Chinese students to be screened for ‘radical’ thoughts

Plan compared to Cultural Revolution

Peking University, often viewed as the Oxford or Harvard equivalent in China, plans to screen students for “radical thoughts.” A statement from the university announces that the program will target students for “consultations” who “frequently fail exams or encounter difficulties in their studies.”

However, categories of students that will be targeted for consultations, in areas other than academic preparedness, has prompted Chinese academics to raise concerns over academic freedom and to draw comparisons with the Cultural Revolution. The university would also screen “students with radical thoughts, psychological fragility, poverty, registration changes, eccentricity, Internet addiction, job difficulties, serious illnesses, and discipline violations.”

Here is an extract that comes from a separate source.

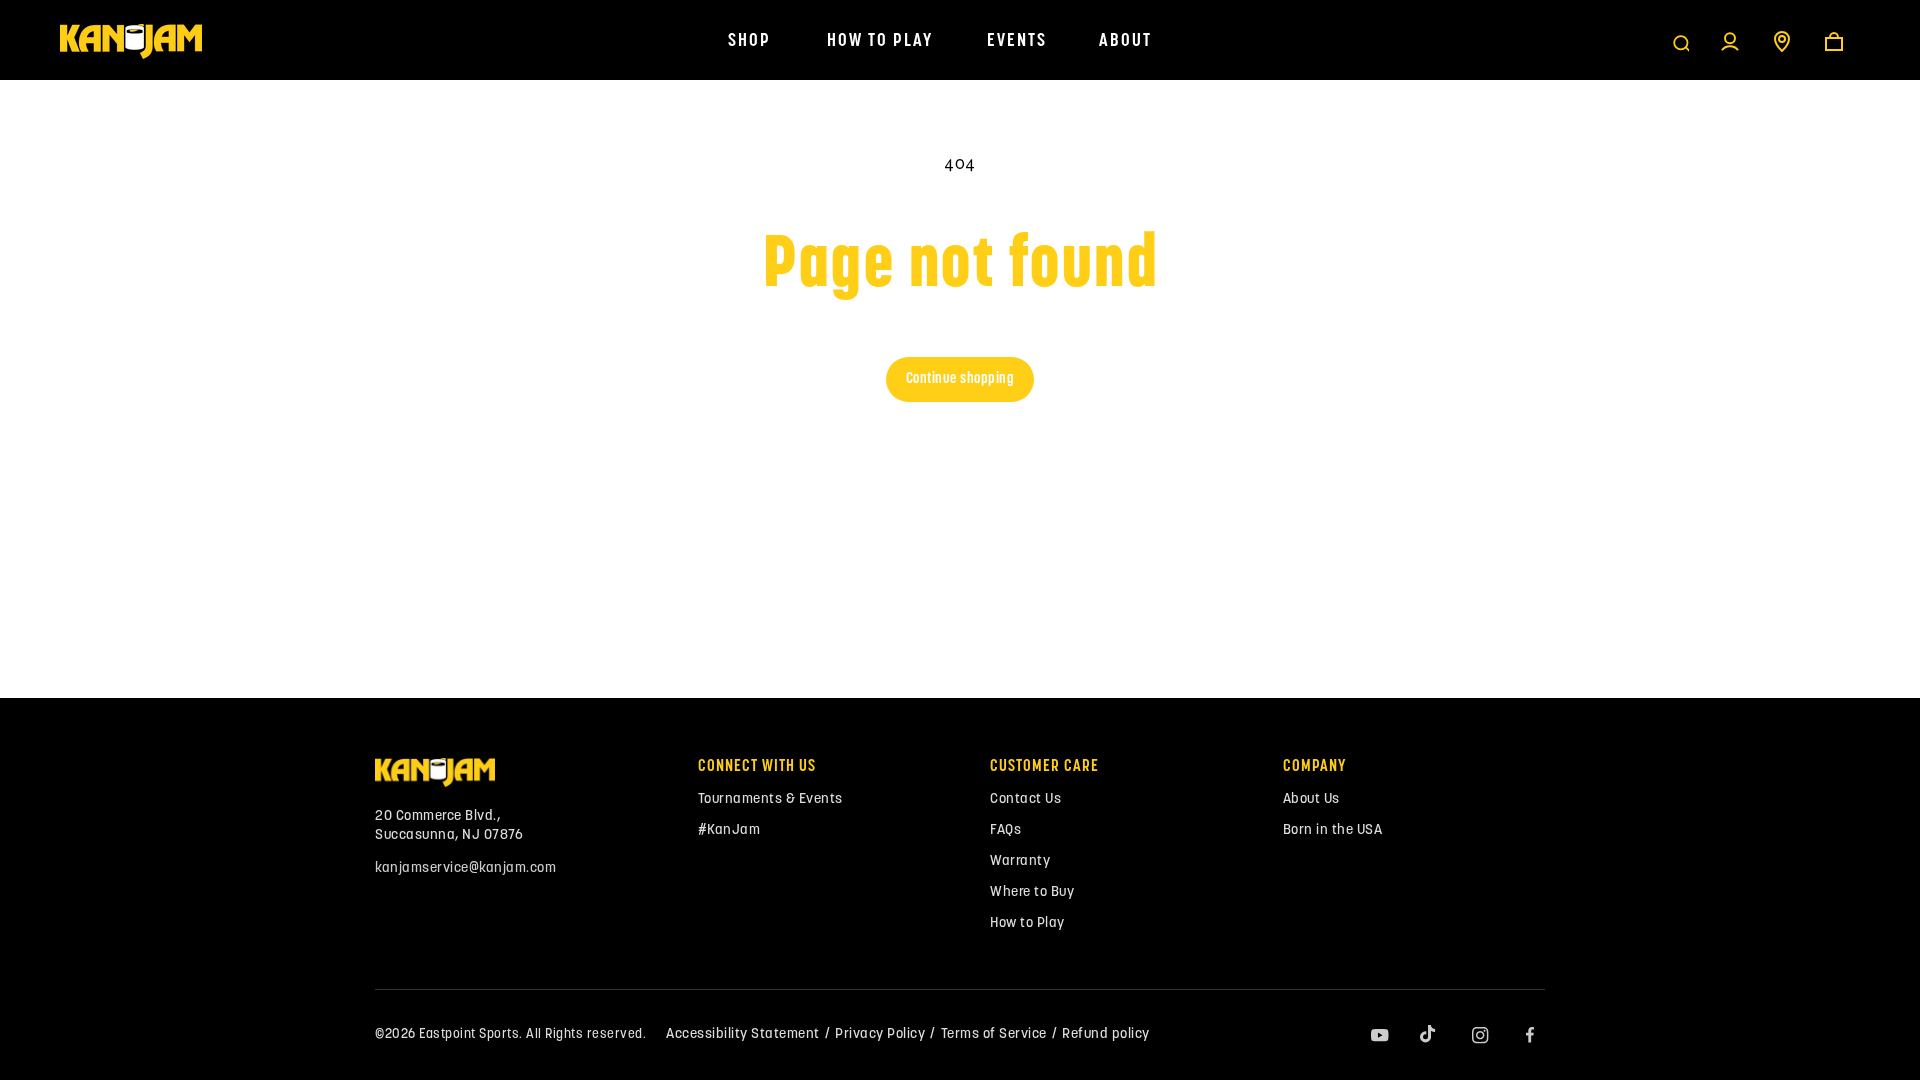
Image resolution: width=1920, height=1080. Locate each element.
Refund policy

Zhang Ming, a politics professor at Beijing’s Renmin University was critical of the plan. “It is going too far for a respected university to openly control radical minds . . . Aren’t we going back to the days of the Cultural Revolution? This is hateful and terrible,” he told the South China Morning Post. Other academics have expressed a similar concern.

In an interview posted to Peking University’s website, Zha Jing, deputy director of the Office of Student Affairs, defended the plan. “We’ve noticed that some students having radical thoughts and bigoted character and encountering difficulties in interpersonal communication, social adaptiveness, and their studies,” he said.